If other vitamins aren’t the answer, maybe there is another confounder that we are simply not aware of. One clue that something else is going on can be found in Levine (2018), which reported that folic acid taken 2 years before conception (but not anytime closer to conception) reduced autism just as much as folic acid taken directly prior to conception! If true, that effect is likely driven by something else the mothers are doing, rather than a folic acid effect that persists for two years after supplementation has stopped.

How good is this literature, really?

The other possibility is that this subfield has the same high levels of publication bias and questionable research practices, inadvertent or otherwise, that so many other medical subfields have. Some literatures have it so bad that they are driven entirely by p-hacking and publication bias, with zero underlying true effect.

It’s tough to say whether the same thing is happening with autism and folic acid, and I don’t want to malign all these studies. But there are a few hints in the data that something is amiss.

Let’s sort the studies in the meta-analysis by the size of their effects. As you can see in Figure 3, the studies with the largest benefits of folic acid also had the largest error bars. The studies with weaker or null effects had smaller error bars and larger sample sizes. This trend is a hallmark of publication bias. With enough research degrees of freedom, it’s just a lot easier to find something in a low-powered study than a high-powered study.

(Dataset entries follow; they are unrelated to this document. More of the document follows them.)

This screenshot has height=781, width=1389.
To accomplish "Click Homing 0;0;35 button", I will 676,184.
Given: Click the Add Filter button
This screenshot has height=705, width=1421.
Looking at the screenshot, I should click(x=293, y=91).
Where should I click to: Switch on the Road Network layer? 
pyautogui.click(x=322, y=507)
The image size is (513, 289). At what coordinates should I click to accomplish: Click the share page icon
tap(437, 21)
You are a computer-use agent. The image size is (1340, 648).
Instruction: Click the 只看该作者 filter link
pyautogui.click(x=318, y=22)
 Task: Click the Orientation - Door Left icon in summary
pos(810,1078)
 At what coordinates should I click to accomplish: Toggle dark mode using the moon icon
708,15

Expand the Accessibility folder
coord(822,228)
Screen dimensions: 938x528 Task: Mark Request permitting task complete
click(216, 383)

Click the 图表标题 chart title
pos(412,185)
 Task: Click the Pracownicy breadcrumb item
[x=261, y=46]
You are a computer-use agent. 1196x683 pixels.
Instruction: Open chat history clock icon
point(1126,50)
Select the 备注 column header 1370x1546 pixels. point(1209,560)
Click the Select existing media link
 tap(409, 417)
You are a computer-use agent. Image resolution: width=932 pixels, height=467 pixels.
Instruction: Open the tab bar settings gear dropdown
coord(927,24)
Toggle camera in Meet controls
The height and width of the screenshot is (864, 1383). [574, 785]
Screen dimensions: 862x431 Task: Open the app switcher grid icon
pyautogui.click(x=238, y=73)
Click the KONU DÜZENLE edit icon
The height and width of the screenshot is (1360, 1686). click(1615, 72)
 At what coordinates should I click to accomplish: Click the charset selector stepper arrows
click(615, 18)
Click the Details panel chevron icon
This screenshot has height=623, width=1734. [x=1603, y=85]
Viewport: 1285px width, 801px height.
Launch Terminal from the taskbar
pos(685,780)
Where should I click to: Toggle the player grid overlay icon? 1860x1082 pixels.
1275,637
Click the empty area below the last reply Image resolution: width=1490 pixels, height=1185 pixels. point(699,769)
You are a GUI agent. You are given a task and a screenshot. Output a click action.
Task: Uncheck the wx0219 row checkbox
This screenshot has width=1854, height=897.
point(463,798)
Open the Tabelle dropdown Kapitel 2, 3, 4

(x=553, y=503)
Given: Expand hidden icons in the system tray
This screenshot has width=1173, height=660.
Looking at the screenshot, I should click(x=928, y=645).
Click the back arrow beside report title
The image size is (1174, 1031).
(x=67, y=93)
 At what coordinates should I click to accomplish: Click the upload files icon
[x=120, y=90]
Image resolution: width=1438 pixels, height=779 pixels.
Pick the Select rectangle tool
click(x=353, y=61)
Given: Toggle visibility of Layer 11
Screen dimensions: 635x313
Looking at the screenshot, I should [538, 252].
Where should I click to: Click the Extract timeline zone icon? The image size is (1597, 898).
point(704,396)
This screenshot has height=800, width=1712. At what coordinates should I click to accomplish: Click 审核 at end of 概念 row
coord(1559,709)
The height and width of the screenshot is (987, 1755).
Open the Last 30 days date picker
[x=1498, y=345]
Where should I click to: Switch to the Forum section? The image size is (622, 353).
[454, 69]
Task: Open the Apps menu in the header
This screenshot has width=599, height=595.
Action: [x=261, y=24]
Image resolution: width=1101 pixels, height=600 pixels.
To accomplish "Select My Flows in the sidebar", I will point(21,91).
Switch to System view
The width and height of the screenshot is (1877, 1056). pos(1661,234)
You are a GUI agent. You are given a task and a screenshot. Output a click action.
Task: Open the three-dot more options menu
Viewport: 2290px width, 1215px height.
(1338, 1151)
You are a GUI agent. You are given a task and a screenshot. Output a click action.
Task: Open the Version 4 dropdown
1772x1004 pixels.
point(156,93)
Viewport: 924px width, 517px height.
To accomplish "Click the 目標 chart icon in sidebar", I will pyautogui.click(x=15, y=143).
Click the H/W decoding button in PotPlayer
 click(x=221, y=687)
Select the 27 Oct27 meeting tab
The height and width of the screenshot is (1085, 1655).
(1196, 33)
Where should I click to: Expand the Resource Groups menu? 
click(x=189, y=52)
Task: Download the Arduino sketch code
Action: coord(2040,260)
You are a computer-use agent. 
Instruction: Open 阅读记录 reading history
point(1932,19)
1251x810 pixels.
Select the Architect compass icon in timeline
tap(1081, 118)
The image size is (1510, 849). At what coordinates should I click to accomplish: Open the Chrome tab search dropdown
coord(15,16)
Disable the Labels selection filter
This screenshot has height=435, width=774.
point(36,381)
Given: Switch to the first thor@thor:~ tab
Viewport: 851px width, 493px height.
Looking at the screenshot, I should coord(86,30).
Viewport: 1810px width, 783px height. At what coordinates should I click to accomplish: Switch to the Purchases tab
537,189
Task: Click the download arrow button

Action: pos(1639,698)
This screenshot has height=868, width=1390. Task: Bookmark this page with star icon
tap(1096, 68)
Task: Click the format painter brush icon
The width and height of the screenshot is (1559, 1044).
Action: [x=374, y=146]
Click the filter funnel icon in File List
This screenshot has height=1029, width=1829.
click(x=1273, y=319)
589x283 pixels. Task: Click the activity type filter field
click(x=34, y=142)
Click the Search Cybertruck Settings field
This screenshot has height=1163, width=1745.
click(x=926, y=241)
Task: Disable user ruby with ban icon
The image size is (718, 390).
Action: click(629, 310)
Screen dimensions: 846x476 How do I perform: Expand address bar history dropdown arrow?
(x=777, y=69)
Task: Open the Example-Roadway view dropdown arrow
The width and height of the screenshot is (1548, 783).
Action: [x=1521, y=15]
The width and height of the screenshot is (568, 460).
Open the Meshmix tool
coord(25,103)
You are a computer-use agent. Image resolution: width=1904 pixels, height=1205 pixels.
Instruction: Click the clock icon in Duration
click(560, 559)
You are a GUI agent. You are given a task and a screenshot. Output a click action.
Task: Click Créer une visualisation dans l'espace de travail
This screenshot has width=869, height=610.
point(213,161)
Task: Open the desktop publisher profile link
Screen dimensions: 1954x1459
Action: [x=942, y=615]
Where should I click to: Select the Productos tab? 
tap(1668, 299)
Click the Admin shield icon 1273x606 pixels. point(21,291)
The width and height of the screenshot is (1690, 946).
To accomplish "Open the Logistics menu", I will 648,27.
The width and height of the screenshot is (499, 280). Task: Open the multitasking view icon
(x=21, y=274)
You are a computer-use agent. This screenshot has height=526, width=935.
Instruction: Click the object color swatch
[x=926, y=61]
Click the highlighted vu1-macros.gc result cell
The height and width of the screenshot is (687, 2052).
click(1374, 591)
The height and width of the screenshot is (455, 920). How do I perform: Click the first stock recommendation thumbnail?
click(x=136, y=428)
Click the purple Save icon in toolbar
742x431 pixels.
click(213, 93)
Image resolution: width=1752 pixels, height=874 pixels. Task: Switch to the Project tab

Figure 3. Alternative display of forest plot from the meta-analysis of 10 studies, with studies sorted by effect size, and shared coloring (blue or pink) if using overlapping or similar datasets. Schmidt (2011), Schmidt (2012), and Goodrich (2018) all used overlapping datasets. Braun (2014) was a single study, although it was included in the meta-analysis as two separate findings. Suren (2013) and Nilsen (2013) are sufficiently different that I have left them as gray. Nevertheless, they were conducted by the same research group, and their data was sampled from similar populations (Norwegian mothers during the same time period).

Moreover, many of the studies that found a beneficial effect used highly overlapping datasets, which I’ve indicated with color coding. This means that while many studies found a beneficial effect of folic acid, far fewer datasets showed a beneficial effect. It also means that when research groups found a beneficial effect in a dataset, they were likely to publish again from the same dataset. When research groups did not find an effect, they only published once. I wonder how many groups, upon finding no effect, even published at all?

Overall, I am skeptical that periconceptional folic acid has any effect on autism. There is likely residual confounding, and I suspect there is publication bias as well. The claims are reminiscent of other claims in the vitamin literature, which has a long history of large effects in observational studies that disappear when a randomized trial is finally run.

What does this mean for you?

In line with the CDC, those who are considering becoming pregnant should still take folic acid for its protective effects against neural tube defects, even if it might not have any effect on autism. And given that folic acid’s association with autism may be due to confounders, those considering pregnancy may want to just copy whatever else the mothers who take folic acid are doing.

As for the research field, my strong belief is that more medical research should be pre-registered, and funding agencies should fundamentally reshape science incentives.